Seksistowski tweet Burger Kinga na Dzień Kobiet. Internauci byli bezlitośni dla firmy

Mateusz Czerniak
Nieważne jak mówią, byleby mówili? Zdawać by się mogło, że tego rodzaju marketingowa strategia odeszła już do lamusa, ale rzeczywistość pokazuje coś innego. W dzień kobiet postanowiła bowiem “przyjanuszować" duża międzynarodowa marka – Burger King.
Burger King postanowił w Dzień Kobiet zabłysnąć... seksizmem. Jakub Orzechowski / Agencja Gazeta
Burzę wśród internautów wywołał wpis profilu Burger King UK, w którym znana marka fastfoodów pisze, że "miejsce kobiet jest w kuchni".

– Oczywiście, tylko jeśli tego chcą. Jednak tylko 20 proc. szefów kuchni to kobiety. Naszą misją jest zmiana proporcji płci w branży restauracyjnej, dając pracownicom możliwość zrobienia kariery kulinarnej. Z dumą uruchamiamy nowy program stypendialny, który pomoże pracownicom Burger Kinga w realizacji ich kulinarnych marzeń! – doprecyzowała w kolejnym tweecie firma, licząc chyba, że takie wyjaśnienie sprawi, że wszyscy uśmiechną się, bo "dali się złapać" i rozejdą w spokoju. Co oczywiście się nie stało.


– Nagroda dla najbardziej mizoginistycznego tweeta roku ląduje w rękach Burger Kinga – napisała jedna z tweeterowiczek.

– Oczywiste jest, że robicie to dla kontrowersji. Oczekiwałem czegoś więcej od tak wielkiej firmy niż toksycznego marketingu – napisał inny użytkownik. Tego rodzaju komentarzy pod wpisem Burger Kinga można znaleźc całą masę.

Seksizm na polskim podwórku



Polskie firmy nie są także wolne od seksizmu oraz innych kontrowersji w swoich działaniach promocyjnych. We wrześniu ubiegłego roku zrobiło się głośno o akcji charytatywnej sklepu Moliera 2. Akcja była prosta – wystarczyło wrzucić zdjęcie na Instagram z hashtagiem #DzienSzpilek. Z każdego takiego zdjęcia sklep Moliera 2 ma przekazać 2 zł na rzecz fundacji "Na Ratunek Dzieciom z Chorobą Nowotworową".

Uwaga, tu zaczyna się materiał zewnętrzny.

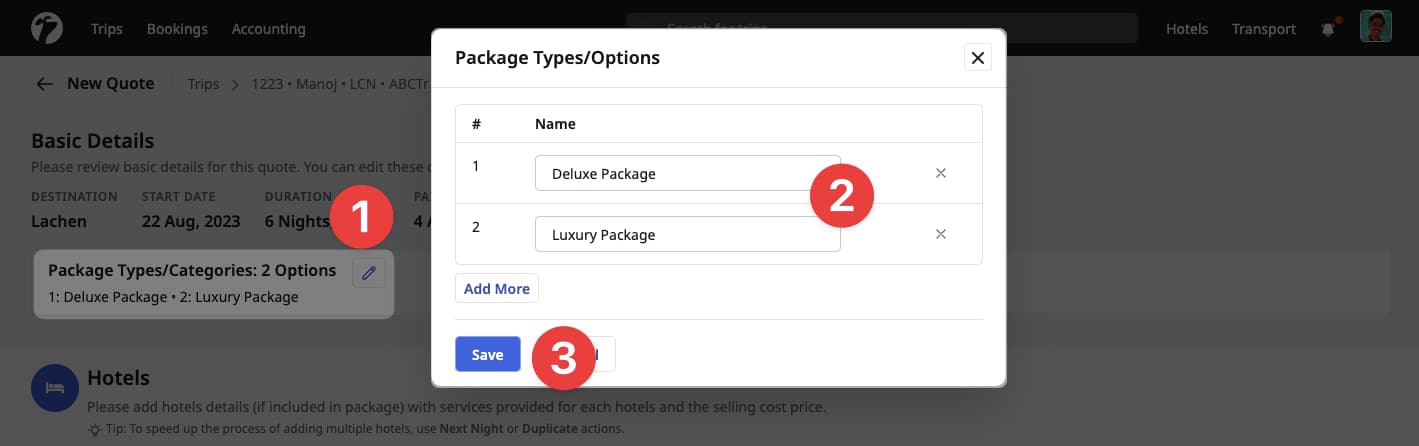Edit package types with the pencil icon
1419x446 pixels.
(x=369, y=272)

Do kwoty, jaką zebrano rok wcześniej w ramach tej akcji, odniósł się m.in. publicysta Kamil Fejfer.

– Maławo jak na zaangażowanie tysięcy dziewczyn i celebrytek. Maławo również jak na kampanię marketingową, w której wzięły udział osoby biorące czasem ponad 30 k za swoją jednorazową ekspozycję. Maławo też jeżeli weźmiemy pod uwagę, że koszty leczenia nowotworów to dziesiątki, a czasem setki tysięcy złotych rocznie na osobę. Maławo w końcu, jeżeli rzuci się okiem na ceny szpilek w tym butiku. Średnio: mniej więcej 2-3 tys. zł za parę (choć niektóre dojeżdżają do 8 tys). Sklep przekazał więc fundacji równowartość 10 par swoich średnich szpilek. Maławo – napisał.

Karolina Więckiewicz z Aborcyjnego Dream Teamu i Lambdy Warszawa zauważyła też, że Moilera 2 to sklep, który “swój marketing opiera na seksistowskich hasłach, stereotypach płci i tym, co laski muszą sobie u nich kupić, żeby kolesie byli zadowoleni".